*** DOCUMENT EXCERPT ***

M.Arch Thesis

Medicative Architecture:

Bioplastic Ice fishing Huts as A Rehabilitative, Bioremediation Proposal of Contrecoeur’s Contaminated Protected Wetlands

This research-by-design thesis explores bioplastics as a remediation material for the rehabilitation of contaminated landscape. The proposed site is of a contaminated area of wetlands along the St. Lawrence Seaway at Contrecoeur, Quebec designated as a National Wildlife Area. It would attempt to improve the current environmental conditions brought on by pollutants correlated with the City of Montreal effluent, the wetlands surrounding agricultural landcover, and a large metal manufacturing and recycling industry adjacent to the site. These varied industries are placing an environmental burden on an adjacent wildlife area and the vitality of the ecosystem. The thesis uses the typology of the ice fishing hut as a capsule made from locally sourced bioplastics embedded with plant seeds and nutrients that would release when the bioplastics dissolve during spring thaw. These seeds are known as bioremediators and native to the region. Therefore, my thesis question asks how can temporary architecture use the analogy of pharmaceuticals as a means of rehabilitation of contaminated sites; can architecture act as a pill?

*** End of DOCUMENT EXCERPT ***

THINGS TO DO.
[1] Answer these questions from the thesis abstract.
(a) What designation does the wetland area at Contrecoeur hold?
(b) When would the seeds and nutrients in the huts be released?
(c) Which building typology does the thesis use as a capsule?
[2] Say whether each statement agrees with the thesis abstract, and quote the words that decide it.
(a) The huts would be made from imported bioplastics.
(b) The seeds in the huts are native to the region.
(c) A metal manufacturing and recycling industry next to the site is one source of pollutants.
Work only from the thesis abstract.

*** INFORMATION SHOWN ***

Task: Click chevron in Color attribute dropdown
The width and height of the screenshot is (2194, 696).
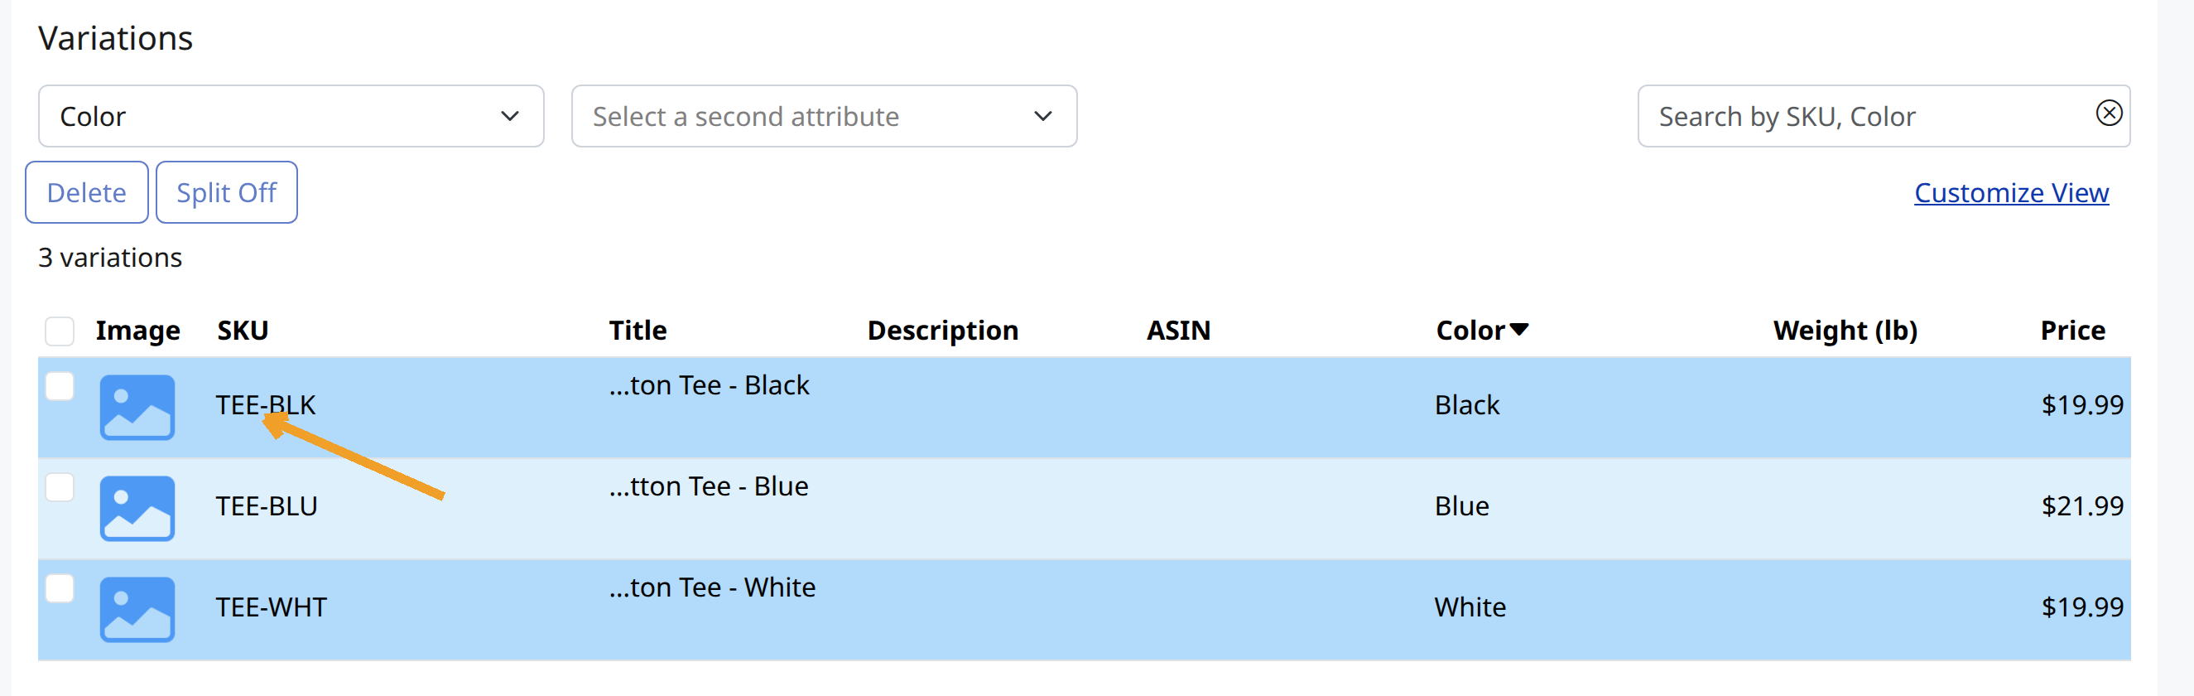Action: pos(509,116)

*** End of INFORMATION SHOWN ***

RESULTS.
[1]
(a) National Wildlife Area
(b) When the bioplastics dissolve during spring thaw
(c) The ice fishing hut

[2]
(a) No: "locally sourced bioplastics"
(b) Yes: "These seeds are known as bioremediators and native to the region."
(c) Yes: "a large metal manufacturing and recycling industry adjacent to the site"